Stored records:
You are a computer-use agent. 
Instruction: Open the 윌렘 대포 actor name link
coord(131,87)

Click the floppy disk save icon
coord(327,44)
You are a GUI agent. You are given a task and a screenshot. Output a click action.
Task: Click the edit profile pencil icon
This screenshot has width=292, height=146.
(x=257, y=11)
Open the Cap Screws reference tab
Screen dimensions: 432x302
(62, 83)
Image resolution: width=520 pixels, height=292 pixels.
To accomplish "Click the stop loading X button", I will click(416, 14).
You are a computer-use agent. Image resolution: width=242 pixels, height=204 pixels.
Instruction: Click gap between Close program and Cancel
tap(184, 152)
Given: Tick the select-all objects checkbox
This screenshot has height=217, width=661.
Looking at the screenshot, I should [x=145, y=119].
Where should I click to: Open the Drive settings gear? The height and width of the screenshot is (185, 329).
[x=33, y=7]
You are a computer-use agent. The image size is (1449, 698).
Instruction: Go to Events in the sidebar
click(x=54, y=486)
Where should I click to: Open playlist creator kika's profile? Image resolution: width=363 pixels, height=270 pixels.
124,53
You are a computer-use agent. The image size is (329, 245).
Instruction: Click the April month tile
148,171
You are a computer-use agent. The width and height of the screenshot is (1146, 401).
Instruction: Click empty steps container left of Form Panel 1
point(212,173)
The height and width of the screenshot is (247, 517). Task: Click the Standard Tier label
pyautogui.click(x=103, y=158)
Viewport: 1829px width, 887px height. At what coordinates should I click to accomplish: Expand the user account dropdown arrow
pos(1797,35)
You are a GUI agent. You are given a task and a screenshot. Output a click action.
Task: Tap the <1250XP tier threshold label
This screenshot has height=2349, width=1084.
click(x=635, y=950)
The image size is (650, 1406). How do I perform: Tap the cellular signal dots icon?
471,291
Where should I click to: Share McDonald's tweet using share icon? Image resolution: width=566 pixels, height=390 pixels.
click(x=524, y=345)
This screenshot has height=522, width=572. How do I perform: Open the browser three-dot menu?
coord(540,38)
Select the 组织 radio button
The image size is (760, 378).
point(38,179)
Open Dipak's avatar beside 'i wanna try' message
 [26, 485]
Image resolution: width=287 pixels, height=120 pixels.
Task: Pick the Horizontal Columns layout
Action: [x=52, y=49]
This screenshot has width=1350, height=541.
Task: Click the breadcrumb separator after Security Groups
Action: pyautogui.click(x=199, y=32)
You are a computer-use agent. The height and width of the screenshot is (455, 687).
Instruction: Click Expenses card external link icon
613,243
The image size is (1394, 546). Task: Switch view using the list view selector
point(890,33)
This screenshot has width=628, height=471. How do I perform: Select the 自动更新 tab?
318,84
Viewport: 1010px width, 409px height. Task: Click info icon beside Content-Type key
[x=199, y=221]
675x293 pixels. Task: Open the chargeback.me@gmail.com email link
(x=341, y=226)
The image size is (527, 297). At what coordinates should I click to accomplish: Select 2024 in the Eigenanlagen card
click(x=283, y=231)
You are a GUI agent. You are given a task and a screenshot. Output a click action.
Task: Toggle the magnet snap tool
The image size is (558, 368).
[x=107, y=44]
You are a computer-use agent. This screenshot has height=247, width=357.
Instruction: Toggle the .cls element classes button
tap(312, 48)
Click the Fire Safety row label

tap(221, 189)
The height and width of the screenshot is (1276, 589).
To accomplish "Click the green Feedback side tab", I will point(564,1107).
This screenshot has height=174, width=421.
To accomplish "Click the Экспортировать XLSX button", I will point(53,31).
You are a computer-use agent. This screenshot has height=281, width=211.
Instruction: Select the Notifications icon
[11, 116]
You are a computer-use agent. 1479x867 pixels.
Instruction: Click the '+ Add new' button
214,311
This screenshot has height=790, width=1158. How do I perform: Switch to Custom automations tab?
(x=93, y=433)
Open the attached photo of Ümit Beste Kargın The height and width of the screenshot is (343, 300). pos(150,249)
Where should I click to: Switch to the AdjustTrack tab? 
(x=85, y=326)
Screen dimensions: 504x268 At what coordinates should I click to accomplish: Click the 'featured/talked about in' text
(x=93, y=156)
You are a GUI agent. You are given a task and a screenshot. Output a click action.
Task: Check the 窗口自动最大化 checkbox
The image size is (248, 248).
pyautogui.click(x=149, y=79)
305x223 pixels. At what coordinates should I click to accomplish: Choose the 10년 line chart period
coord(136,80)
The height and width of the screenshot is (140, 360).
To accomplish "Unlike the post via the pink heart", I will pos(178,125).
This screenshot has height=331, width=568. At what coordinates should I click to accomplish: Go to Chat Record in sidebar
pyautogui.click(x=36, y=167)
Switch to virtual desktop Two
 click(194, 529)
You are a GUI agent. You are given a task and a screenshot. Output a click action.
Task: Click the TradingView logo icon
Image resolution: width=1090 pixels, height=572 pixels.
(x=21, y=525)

* What the exercise asks *
Please return all of the records exactly as they appear.

* Exercise solution *
You are a computer-use agent. 
Instruction: Open the 윌렘 대포 actor name link
coord(131,87)

Click the floppy disk save icon
coord(327,44)
You are a GUI agent. You are given a task and a screenshot. Output a click action.
Task: Click the edit profile pencil icon
This screenshot has width=292, height=146.
(x=257, y=11)
Open the Cap Screws reference tab
Screen dimensions: 432x302
(62, 83)
Image resolution: width=520 pixels, height=292 pixels.
To accomplish "Click the stop loading X button", I will click(416, 14).
You are a computer-use agent. Image resolution: width=242 pixels, height=204 pixels.
Instruction: Click gap between Close program and Cancel
tap(184, 152)
Given: Tick the select-all objects checkbox
This screenshot has height=217, width=661.
Looking at the screenshot, I should [x=145, y=119].
Where should I click to: Open the Drive settings gear? The height and width of the screenshot is (185, 329).
[x=33, y=7]
You are a computer-use agent. The image size is (1449, 698).
Instruction: Go to Events in the sidebar
click(x=54, y=486)
Where should I click to: Open playlist creator kika's profile? Image resolution: width=363 pixels, height=270 pixels.
124,53
You are a computer-use agent. The image size is (329, 245).
Instruction: Click the April month tile
148,171
You are a computer-use agent. The width and height of the screenshot is (1146, 401).
Instruction: Click empty steps container left of Form Panel 1
point(212,173)
The height and width of the screenshot is (247, 517). Task: Click the Standard Tier label
pyautogui.click(x=103, y=158)
Viewport: 1829px width, 887px height. At what coordinates should I click to accomplish: Expand the user account dropdown arrow
pos(1797,35)
You are a GUI agent. You are given a task and a screenshot. Output a click action.
Task: Tap the <1250XP tier threshold label
This screenshot has height=2349, width=1084.
click(x=635, y=950)
The image size is (650, 1406). How do I perform: Tap the cellular signal dots icon?
471,291
Where should I click to: Share McDonald's tweet using share icon? Image resolution: width=566 pixels, height=390 pixels.
click(x=524, y=345)
This screenshot has height=522, width=572. How do I perform: Open the browser three-dot menu?
coord(540,38)
Select the 组织 radio button
The image size is (760, 378).
point(38,179)
Open Dipak's avatar beside 'i wanna try' message
 [26, 485]
Image resolution: width=287 pixels, height=120 pixels.
Task: Pick the Horizontal Columns layout
Action: [x=52, y=49]
This screenshot has width=1350, height=541.
Task: Click the breadcrumb separator after Security Groups
Action: pyautogui.click(x=199, y=32)
You are a computer-use agent. The height and width of the screenshot is (455, 687).
Instruction: Click Expenses card external link icon
613,243
The image size is (1394, 546). Task: Switch view using the list view selector
point(890,33)
This screenshot has width=628, height=471. How do I perform: Select the 自动更新 tab?
318,84
Viewport: 1010px width, 409px height. Task: Click info icon beside Content-Type key
[x=199, y=221]
675x293 pixels. Task: Open the chargeback.me@gmail.com email link
(x=341, y=226)
The image size is (527, 297). At what coordinates should I click to accomplish: Select 2024 in the Eigenanlagen card
click(x=283, y=231)
You are a GUI agent. You are given a task and a screenshot. Output a click action.
Task: Toggle the magnet snap tool
The image size is (558, 368).
[x=107, y=44]
You are a computer-use agent. This screenshot has height=247, width=357.
Instruction: Toggle the .cls element classes button
tap(312, 48)
Click the Fire Safety row label

tap(221, 189)
The height and width of the screenshot is (1276, 589).
To accomplish "Click the green Feedback side tab", I will point(564,1107).
This screenshot has height=174, width=421.
To accomplish "Click the Экспортировать XLSX button", I will point(53,31).
You are a computer-use agent. This screenshot has height=281, width=211.
Instruction: Select the Notifications icon
[11, 116]
You are a computer-use agent. 1479x867 pixels.
Instruction: Click the '+ Add new' button
214,311
This screenshot has height=790, width=1158. How do I perform: Switch to Custom automations tab?
(x=93, y=433)
Open the attached photo of Ümit Beste Kargın The height and width of the screenshot is (343, 300). pos(150,249)
Where should I click to: Switch to the AdjustTrack tab? 
(x=85, y=326)
Screen dimensions: 504x268 At what coordinates should I click to accomplish: Click the 'featured/talked about in' text
(x=93, y=156)
You are a GUI agent. You are given a task and a screenshot. Output a click action.
Task: Check the 窗口自动最大化 checkbox
The image size is (248, 248).
pyautogui.click(x=149, y=79)
305x223 pixels. At what coordinates should I click to accomplish: Choose the 10년 line chart period
coord(136,80)
The height and width of the screenshot is (140, 360).
To accomplish "Unlike the post via the pink heart", I will pos(178,125).
This screenshot has height=331, width=568. At what coordinates should I click to accomplish: Go to Chat Record in sidebar
pyautogui.click(x=36, y=167)
Switch to virtual desktop Two
 click(194, 529)
You are a GUI agent. You are given a task and a screenshot. Output a click action.
Task: Click the TradingView logo icon
Image resolution: width=1090 pixels, height=572 pixels.
(x=21, y=525)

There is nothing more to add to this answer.